Este año, en pocos meses, mi hijo, Alan, terminará un ciclo importante en su vida. Tiene ya 19 años, ¡casi 20! y termina su educación dentro de una escuela en la que ha estado los últimos 11 años.
Decir que concluye la preparatoria no es preciso de manera académica: no terminará con un diploma así, pero sí acompañando a una generación grande de chavos y chavas de su edad, con los que ha convivido, incluyendo cinco compañeros que, como él, viven con discapacidad intelectual.
Acudirá a la fiesta de graduación, como todos los demás, pero a él no le darán un reconocimiento académico, sino un diploma de un programa fantástico llamado “Educación para la vida”, y que ha sido el eje del trabajo que un ejército de profesores, maestras, terapeutas y familia hemos hecho en conjunto.
Mi niño creció.
Son tres palabras que, como mamá, me provocan sentimientos encontrados.
Me enorgullece que ya es todo un joven con credencial para votar, con ideas, gustos y personalidad muy propias; con capacidades para hacer muy bien cosas sencillas (como ordenar cosas, asistir a otros con temas de cuidado o asistencia en clases).
En esta escuela lo preparan ya para un trabajo (ha tenido pequeñas experiencias laborales en la imprenta, la biblioteca y la papelería escolar) y cada vez que llega con su pequeño pago, en un sobrecito amarillo con su nombre, y me da a mí ese dinero, me enternezco y me da mucho gusto.
Me preocupa, supongo que a toda madre le pasa, que ahora que estamos viendo la posibilidad de que esté en un programa similar pero en una universidad, más grande, expuesto a muchas más cosas, le vaya bien. Es un paso muy grande y necesario.
Si bien estoy convencida que así debe de ser porque el objetivo desde siempre es que sea lo más independiente posible y que encuentre pasiones, amores, y un proyecto de vida que lo haga feliz (como todas las personas) confieso que, como mamá, me da algo de miedo.
Aquí es como si convivieran dentro de mí dos diferentes personas. Me explico.

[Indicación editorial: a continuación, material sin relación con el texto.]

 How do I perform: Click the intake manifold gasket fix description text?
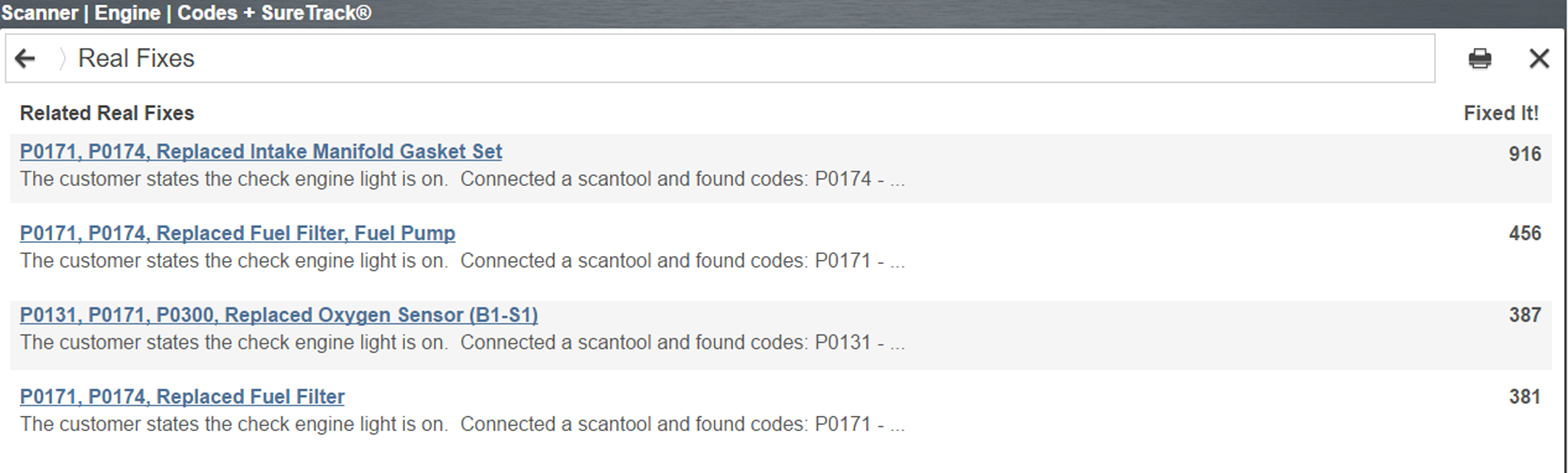[x=462, y=179]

Por un lado, está la activista convencida. Esa que trabaja todos los días porque se abran aún más espacios para todas las personas independiente de su condición y que lucha por visibilizar que deben ser las instituciones las que se adapten a las personas y no al revés. La que siempre aboga por el derecho a decidir de todas las personas sobre todo en su vida, aun cuando su familia no esté de acuerdo (como todos y todas lo hemos hecho) y cometa errores, que quizá es de lo que más aprendemos los seres humanos.
Por otro lado, está la mamá que, aún sabiendo que su hijo creció, quisiera abrazarlo y mantenerlo a su lado, acurrucándolo, protegiéndolo, un ratito más.

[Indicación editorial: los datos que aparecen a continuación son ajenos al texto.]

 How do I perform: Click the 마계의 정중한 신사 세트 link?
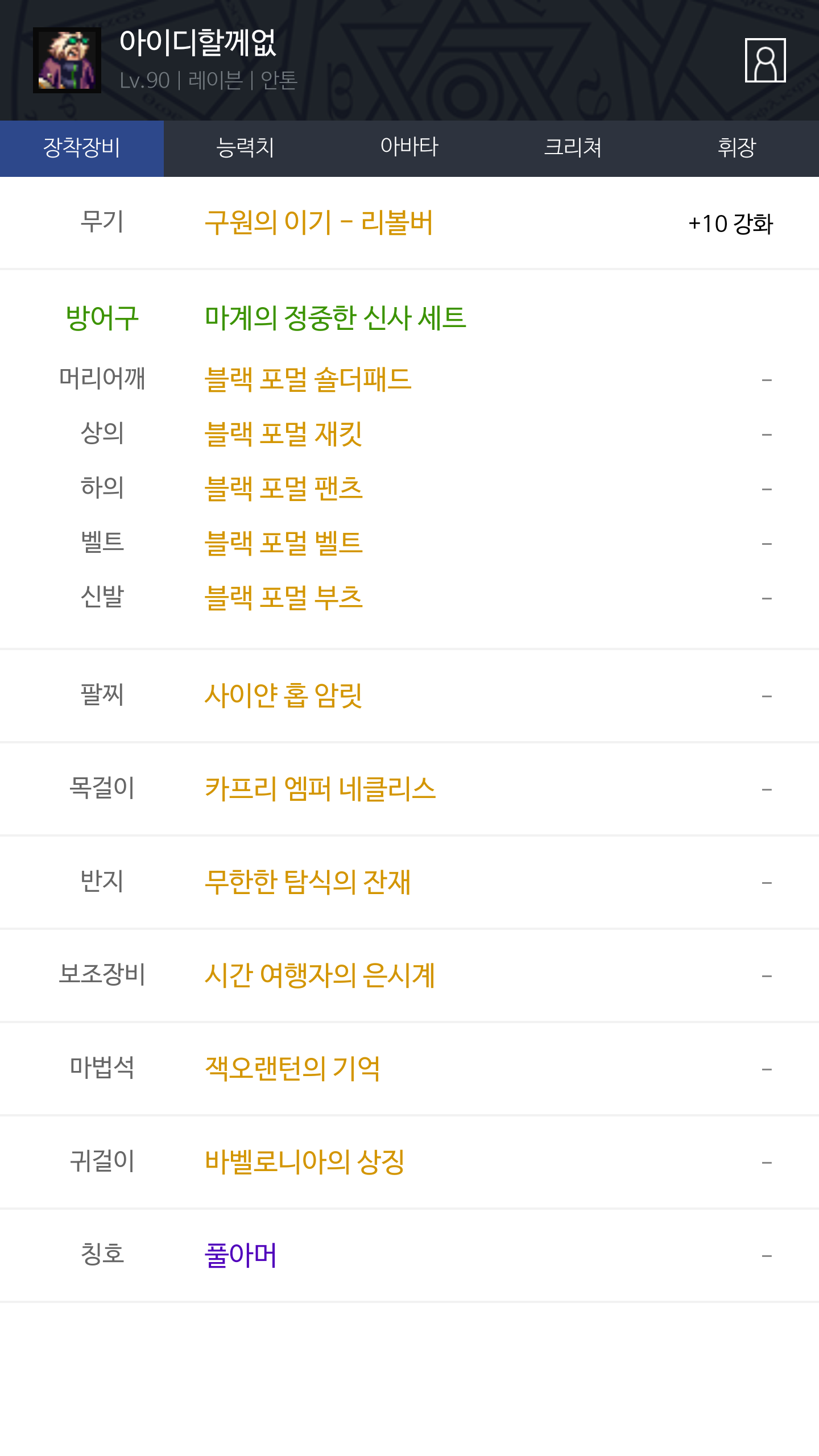point(335,318)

Esta semana Alan y yo visitamos dos posibles lugares donde podría pasar los próximos años (falta que le hagan distintas evaluaciones y que me digan si creen que ya está preparado para estos programas).
Cuando vi la luz de emoción en su mirada, su orgullo de saberse ya más grande y también que confiamos en que puede lograr muchas cosas, logré guardar por un rato mi instinto de sobreprotección y me ganó la esperanza.
Si esto lo lee una madre o un padre con hijos mayores, con o sin discapacidad, me encantaría que me comentaran cómo es que vivieron esta etapa. Estoy segura que esto que describo es una experiencia que han tenido muchas personas, no sólo aquellas que tenemos hijos con discapacidad. Gracias por leerme.